Simon Trpčeski [lire nos chroniques du 1er juin 2007 et du 3 août 2009] livre le thème initial dans une douceur extrême, par un jeu détendu et concentré, d’une intériorité dolente qui d’emblée absorbe l’écoute. Dans une continuité naturelle, la première des seize variations s’enchaîne dans la même figure de choral, sans rupture. L’espressivo suivant, Poco più mosso, introduit une figure rythmique typiquement schumanienne dans la main gauche, ici discrètement ductile. Le thème se reconnait encore dans le chemin d’accords en triolets de la troisième variation, à l’aigu désolé sinon vertigineux, articulé quasi improvisando. Après que la mélancolie a fait place à l’inquiétude dans la quatrième, ici délicatement ciselée, l’Allegro capriccioso se fait cinglant, mais sans spectacle aucun, livrant à peine plus d’énergie dans la virtuosité de la sixième. Sinistre grisaille de l’Andante, chant vibratile de la huitième, dans une pédalisation asphyxiante comme une noyade, et soudain Schnell en flots galopants, modulé en si mineur. Dans le triste Lied central (Poco adagio), savamment conçu en un ré majeur paradoxal, l’interprète marie un phrasé rigoureux à une exquise articulation sans oser le lyrisme, tenant le passage dans une pudeur sensible. Dans une harmonie hésitante, la onzième semble judicieusement moins animato que son indication, ce qui en fait une transition vers l’Allegretto poco scherzando qui renoue avec la tonalité générale et l’intranquillité, ineffable, jusqu’aux vaguelettes qui fiévreusement s’échouent dans la treizième. À l’élégie ouatée de l’Andante, résolument brahmsien, cette fois, succède le rubato perpétuel, pour ainsi dire, du Poco adagio dontTrpčeski révèle subtilement la nature bicéphale (ballade et Lied). L’Adagio final (n°16) rend hommage aux effacements de Schumann, choral disloqué à la manière de l’aphoristique récitatif des Kinderszenen Op.15, par exemple (Der Dichter spricht) ; le voilà donné en un état d’exsanguination qui laisse pantois.

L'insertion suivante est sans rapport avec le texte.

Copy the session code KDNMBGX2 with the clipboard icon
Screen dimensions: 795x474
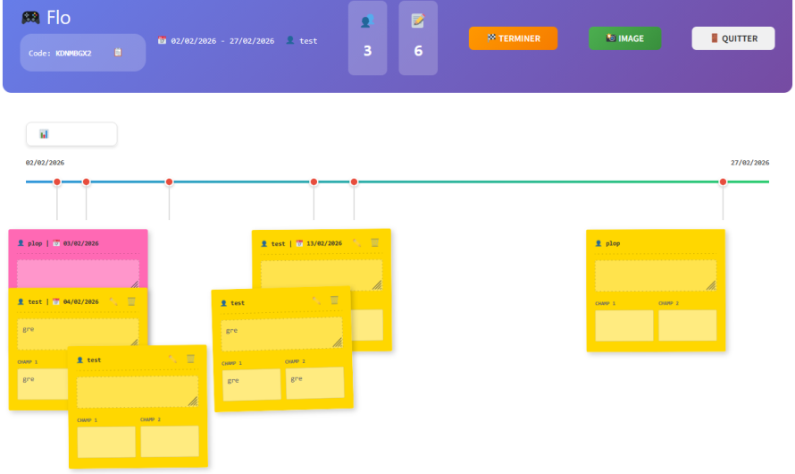(x=118, y=53)
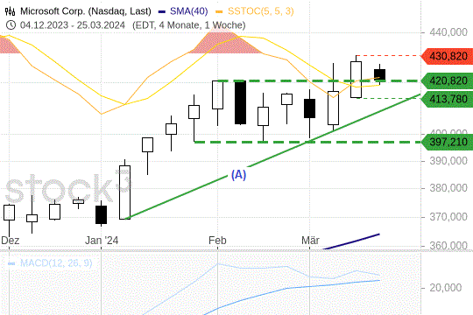Click the large black February candlestick
The height and width of the screenshot is (315, 473).
click(240, 102)
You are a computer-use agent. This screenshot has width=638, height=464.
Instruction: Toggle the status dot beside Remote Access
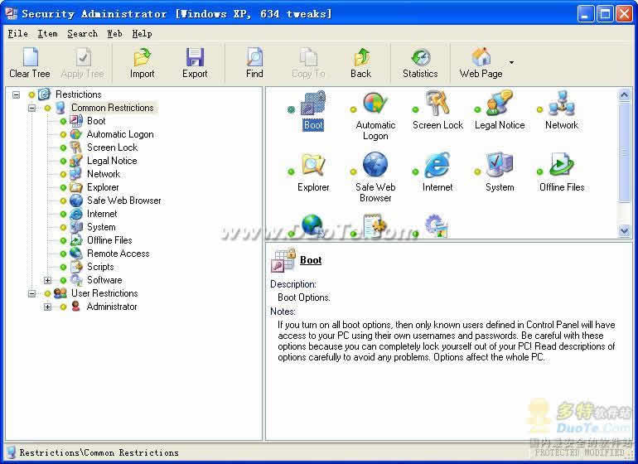point(63,254)
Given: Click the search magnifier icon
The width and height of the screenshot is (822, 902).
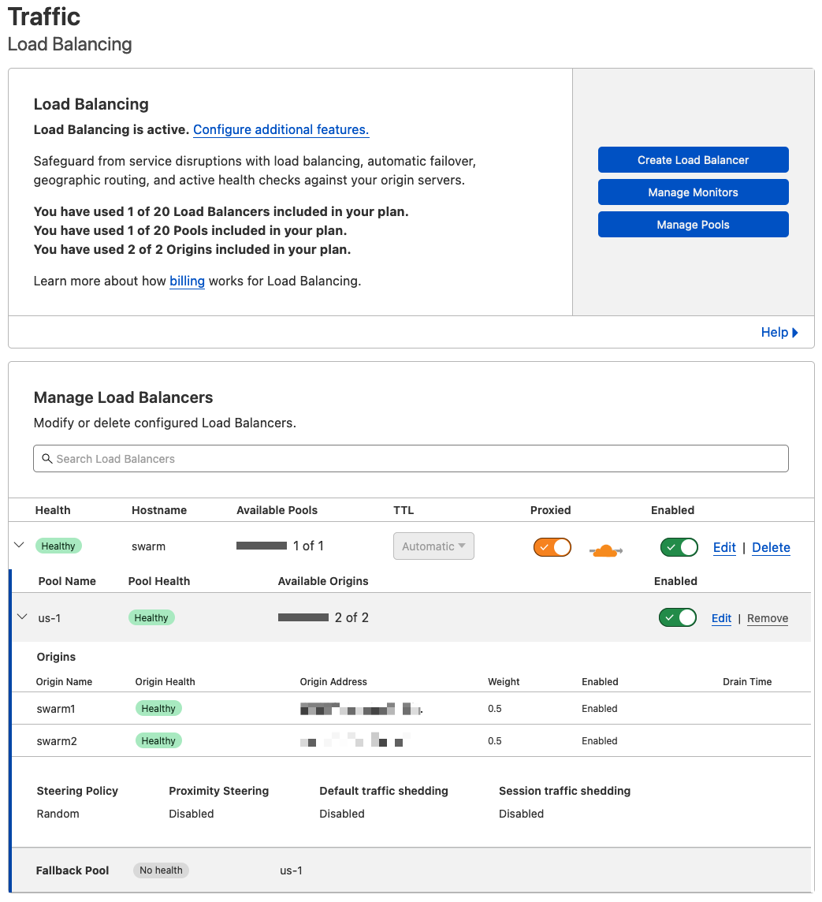Looking at the screenshot, I should pyautogui.click(x=47, y=458).
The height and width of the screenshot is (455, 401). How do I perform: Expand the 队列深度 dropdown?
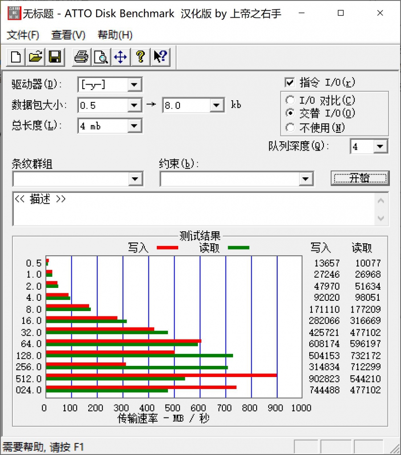point(380,147)
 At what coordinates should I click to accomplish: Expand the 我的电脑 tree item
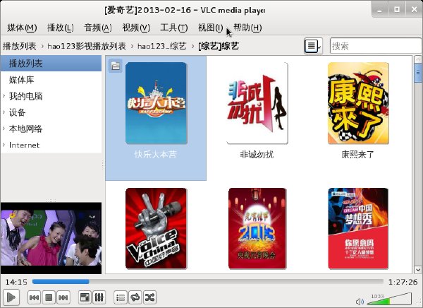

Restons dans les mêmes années avec trois des neuf valses-caprices à constituer les Soirées de Vienne que Ferenc Liszt composait entre 1846 et 1852, à partir de pages signées Schubert. Moderato cantabile con affetto s’impose avec un charme inouï, dans une rondeur caressante où même les traits indiqués forte demeurent enveloppants, chaleureux, avec cette densité particulière à l’artiste qui peut rendre doucement fort, pour ainsi dire. Et la ronde sempre dolcissimo de prendre des airs d’énigme pastorale, délicieux, vertement bousculés par le pas de fête populaire. Le lyrisme s’affirme pleinement au retour du thème. Notre pianiste soumet chaque reprise à un savant travail de nuance, fort inventif. L’Allegro spiritoso (n°7) tournoyant bénéficie d’une approche pleine d’esprit, tout à son affaire dans l’Allegretto malinconico, laissant poindre une véhémence presque opératique dans l’amorosamente. Après la majeur, la mineur, avec la sixième soirée, Liszt fronçant un sourcil démoniaque dès l’abord de cet Allegro strepitoso échevelé. Le musicien glisse avec une souplesse indicible dans le scherzando, délectable, se jouant ensuite de la gentille patinoire de triolets, leggiero con grazia. Confondant de maîtrise dans ces moments virtuoses, encore est-ce dans une tendresse facétieuse qu’il conclut l’interprétation.

Partons au pays des merveilles… ou plutôt des histoires à dormir debout, avec Modeste Moussorgski et Sergueï Prokofiev. De ce dernier, nous entendons Contes de la vieille grand-mère, recueil de quatre courtes pièces écrit en 1918 et créé par l’auteur lui-même l’année suivante, à New York où il vivait alors. « Il paraît inconcevable que d’aussi charmantes compositions, si typiquement patriarcales et fleurant le bon vieux temps russe aient pu être écrites dans la villes des affaires et des gratte-ciels », écrirait Israïl Nestiev – cité par Michel Dorigné (Serge Prokofiev, Fayard, 1994)–, son principal biographe en URSS – par bonheur, le temps n’est plus à ces redoutables chamailleries. Dès le Moderato, Simon Trpčeski nous raconte quelque chose à travers cette marche mystérieuse qu’il sert d’un jeu amusé, presque enfant, dont la ciselure raffinée entretient le climat de légende auquel la mélodie qu’entonne l’Andantino ne déroge pas. Une narration paysagiste distingue la troisième page, Andante assai dont un gruppetto obstiné contrarie la marche liminaire. Quelque chose de lointainement épique en traverse le cœur. Sostenuto surprend par une secrète complexité formelle qui avance un créateur de vingt-six ans vers ce qu’il engendrerait à sa future maturité.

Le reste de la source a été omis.